A new competition aims to encourage technological breakthroughs that will help people live longer and healthier lives. The X Prize, a US-based non-profit organisation, is offering $101mn for research teams that can show they can develop treatments that will restore key muscle, brain and immune functions for 65-to-80-year-olds.
The first commercial long-haul flight powered by so-called sustainable aviation fuels — in this case a mix of waste cooking oil, animal fats and other unorthodox ingredients — took off from London for New York. Other potential sources include biomass which absorbed CO₂ when it was alive, while in the longer term, the aviation industry hopes to scale up nascent technology to create cleaner fuel by combining CO₂ sourced from the air with green hydrogen, using renewable electricity.

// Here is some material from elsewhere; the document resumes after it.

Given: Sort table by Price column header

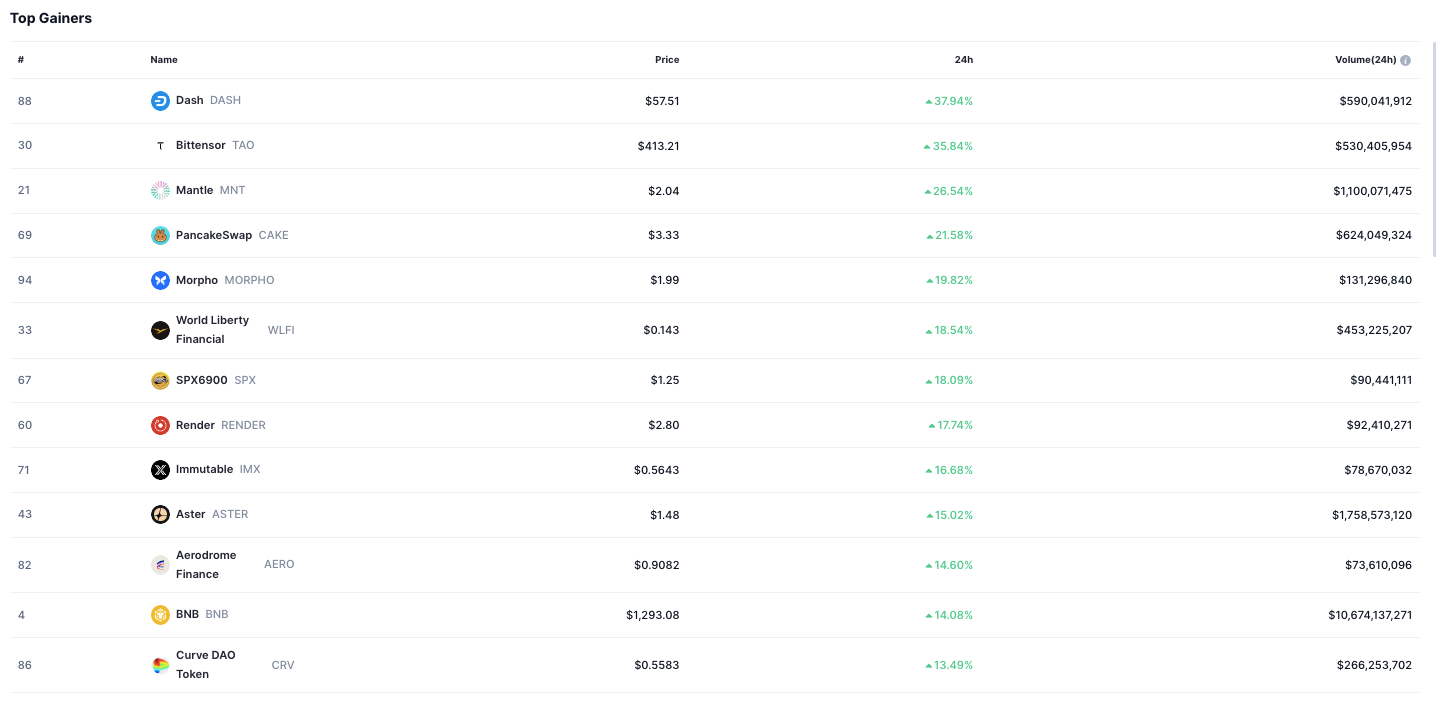Looking at the screenshot, I should [666, 60].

The ineptitude of government ministers on display at the UK Covid inquiry gives a clear message, writes Anjana Ahuja: this must be the last generation of politicians that cannot get its head around science.
A study of more than 2mn people’s internet use found no “smoking gun” for widespread harm to mental health from online activities such as social media and gaming.
The Tech Tonic podcast series on superintelligent AI tackles the question: can chatbots think?
Some good news
Conservationists in South Africa have found and photographed for the first time a long-lost species of mole which scientists believed had disappeared forever.